In Sunday's election, Muslim Bosniaks and
Catholic Croats supported politicians who want to unify the Balkan nation,
according to a partial count, while Serbs backing a candidate whose party
advocates ethnic division.
The vote was Bosnia's attempt to decide who
should lead the country as it tries to free itself from the ethnic divisions
that remain from its 1992-95 war and move toward European Union
membership.
Since the end of the war, important decisions
have been made by an international administrator. But that office recently
announced it will close next year if newly elected leaders find ways to put in
place reforms that will bring the country closer to joining the
EU.
Voters cast their ballots Sunday for a state
parliament and the country's three-member presidency, as well as leaders of the
two mini-states - a president and parliament of the Serb republic and a
president and parliament of the Bosniak-Croat federation, as well as parliaments
of the federation's 10 cantons.
With up to 50 percent of the vote counted,
officials said it appeared that Nebojsa Radmanovic - whose party chief recently
proposed a referendum that would allow Serb territories to secede - will
represent Orthodox Christian Serbs in Bosnia's three-member
presidency.
Based on the partial count, they said Haris
Silajdzic, a strong advocate of a united Bosnia, won election to the Muslim
Bosniak seat, and that Ivo Miro Jovic would be re-elected as the Croat
representative.
The German diplomat who is the top international
administrator in Bosnia said the election went well.
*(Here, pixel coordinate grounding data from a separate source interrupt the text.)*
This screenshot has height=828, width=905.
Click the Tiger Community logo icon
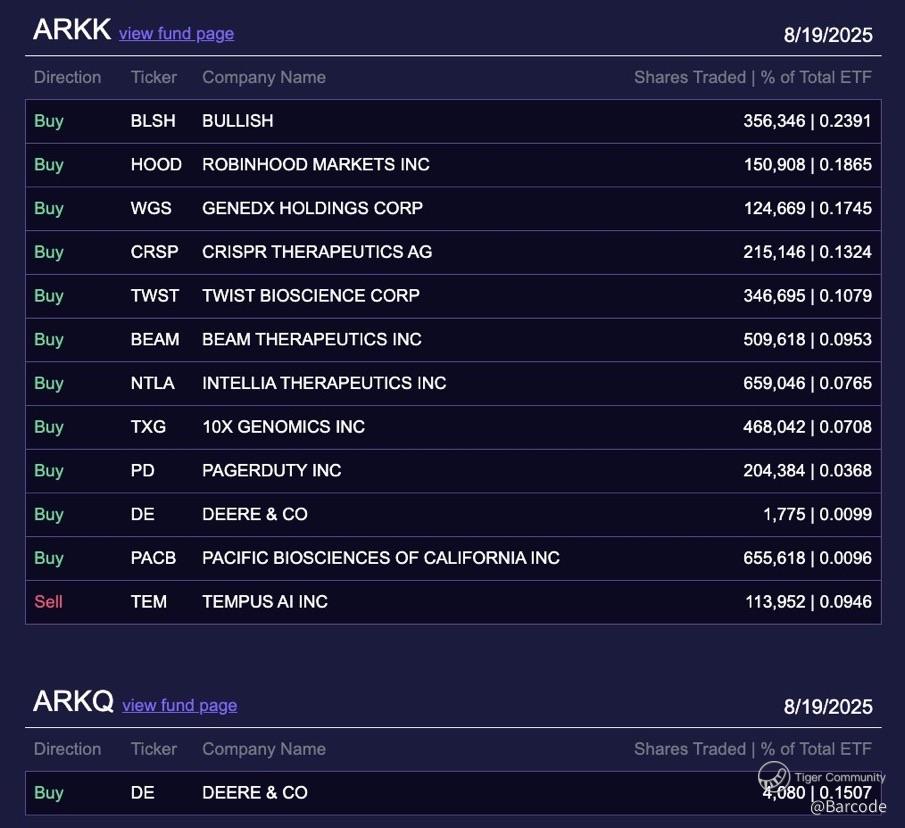(x=773, y=777)
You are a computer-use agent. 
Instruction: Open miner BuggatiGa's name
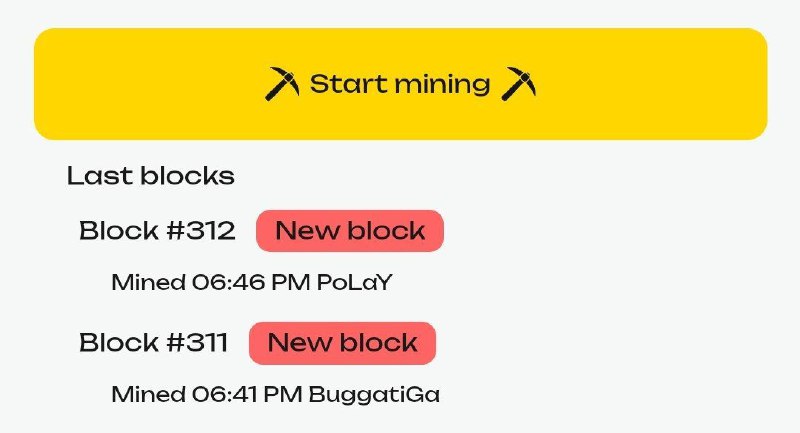(x=374, y=395)
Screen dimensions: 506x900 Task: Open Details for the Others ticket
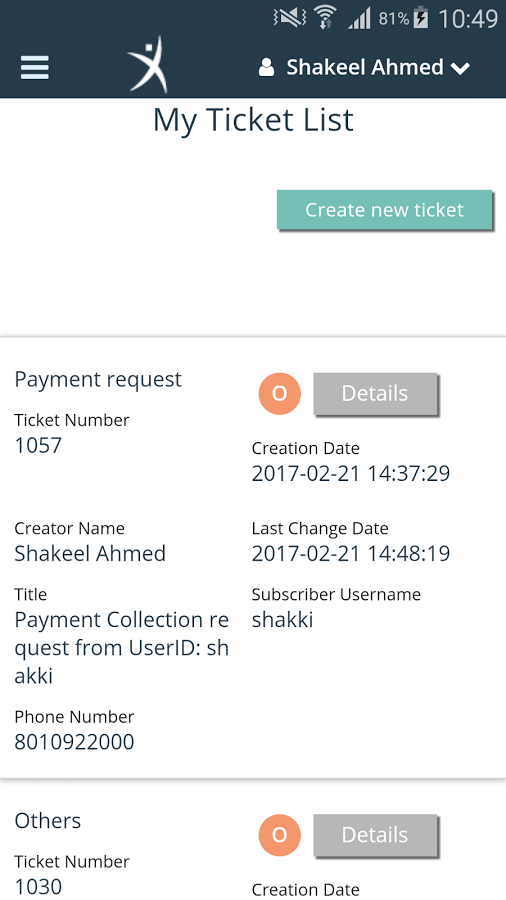point(375,835)
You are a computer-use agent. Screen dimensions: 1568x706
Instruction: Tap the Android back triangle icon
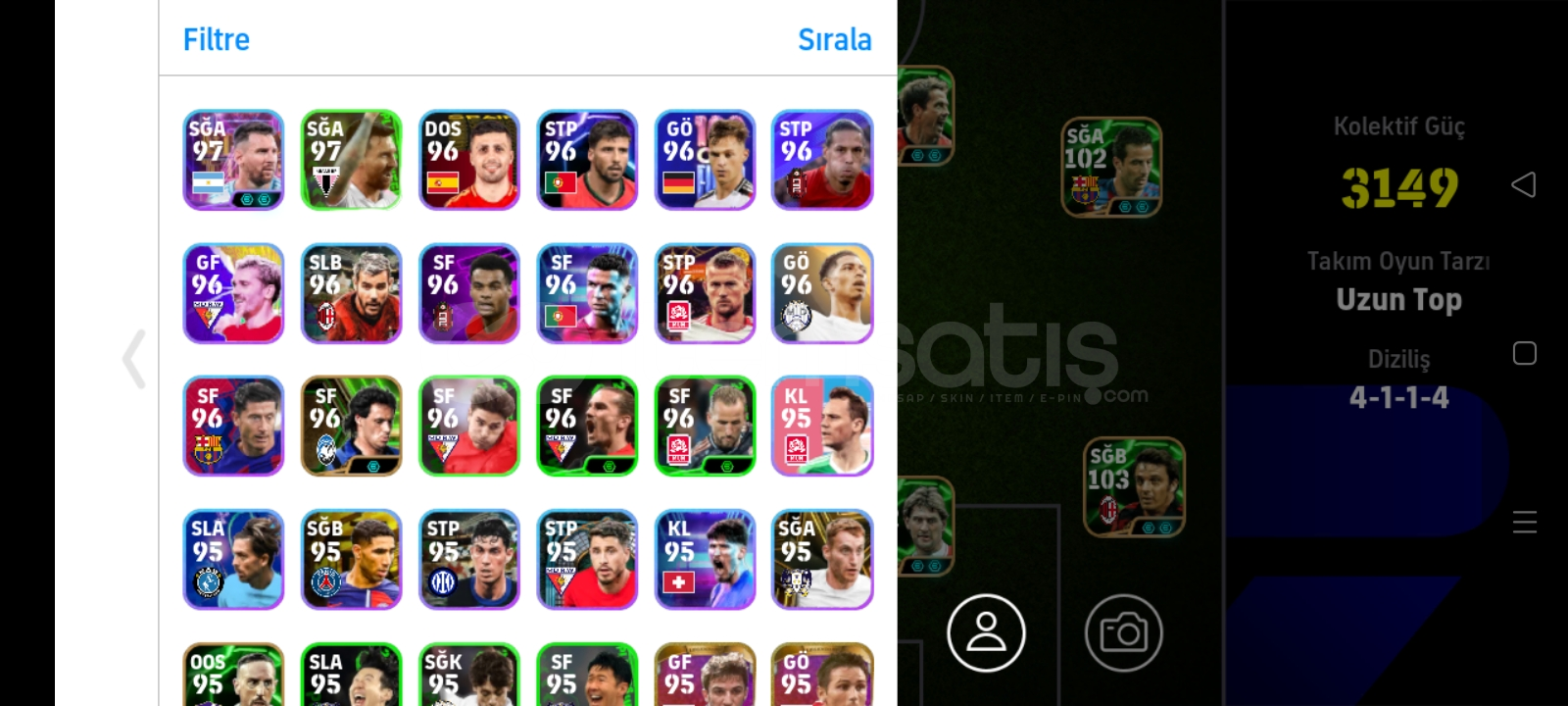tap(1524, 184)
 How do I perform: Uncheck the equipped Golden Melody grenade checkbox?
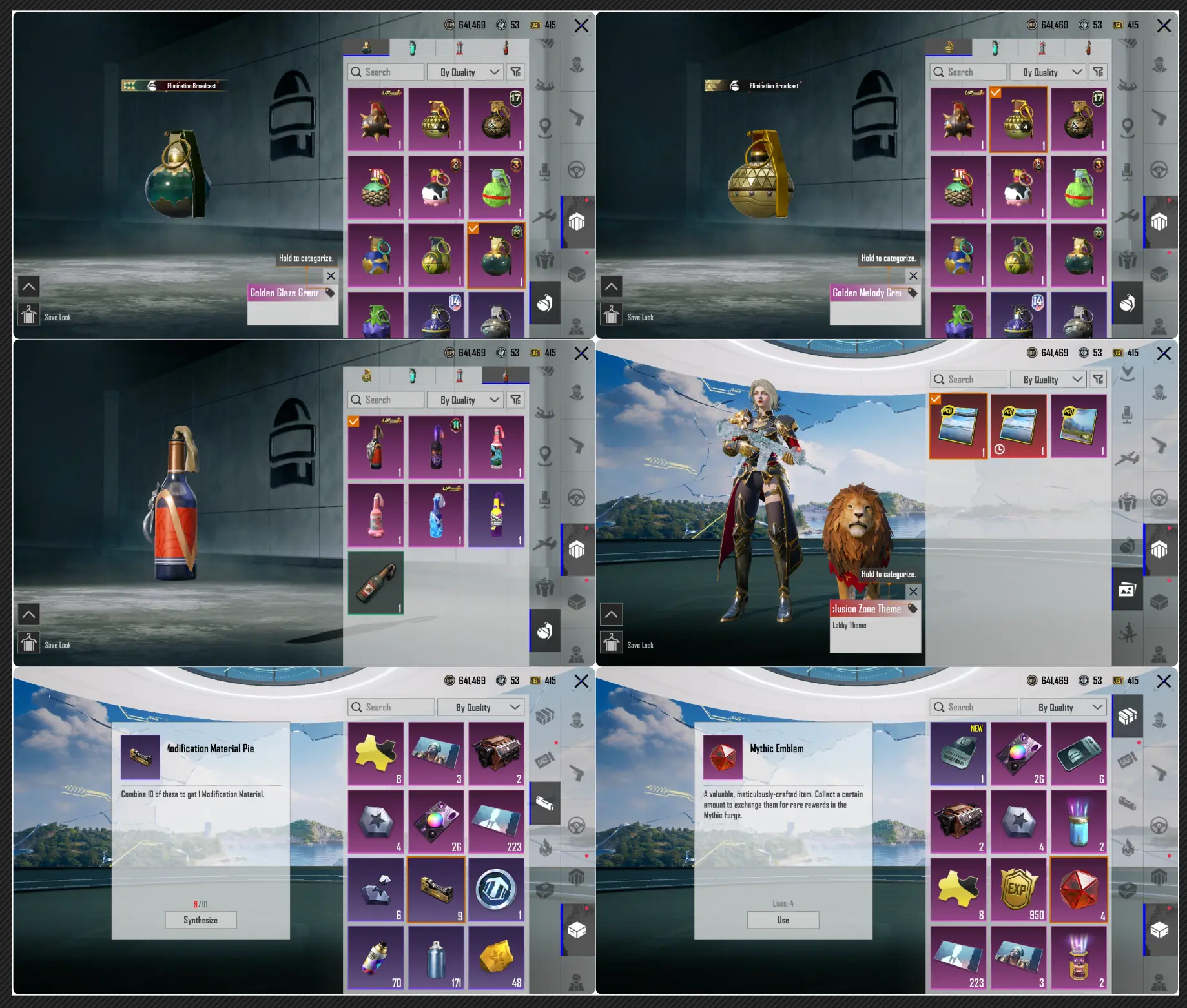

"One must give these people a chance now,"
Christian Schwarz-Schilling told Germany's Deutschlandfunk radio on Monday. "One
should not bring these parties into disrepute for being in part
nationalist."
The race for the Croat seat was close. The
election commission announced hours after polls closed, that Jovic of the Croat
Democratic Union had 11.84 percent, narrowly ahead of Social Democrat Zeljko
Komsic, who had 11.41 percent in an incomplete count.
However, votes from a major Bosnian city
traditionally favoring the Social Democrats had not been submitted in time and
Komsic announced that according to his party's count, he has won the seat of the
Croat presidency member.
Jovic admitted Monday that Komsic may have
won.
Muslim Bosniaks, the largest ethnic group,
generally back a united country, as do their Roman Catholic Croat allies. Their
ultimate hope is that Bosnia - currently divided between a Bosniak-Croat
federation and a Serb republic - will join the EU when its political and
economic reforms are completed.
But many Serbs still cling to beliefs that
sparked the war - namely, that their half of the country can secede and become
independent.
The complex political setup is confusing even
for Bosnians, but was a compromise reached in the Dayton peace agreement that
ended the war. Up to 200,000 people were killed and 1 million were driven from
their homes during that conflict.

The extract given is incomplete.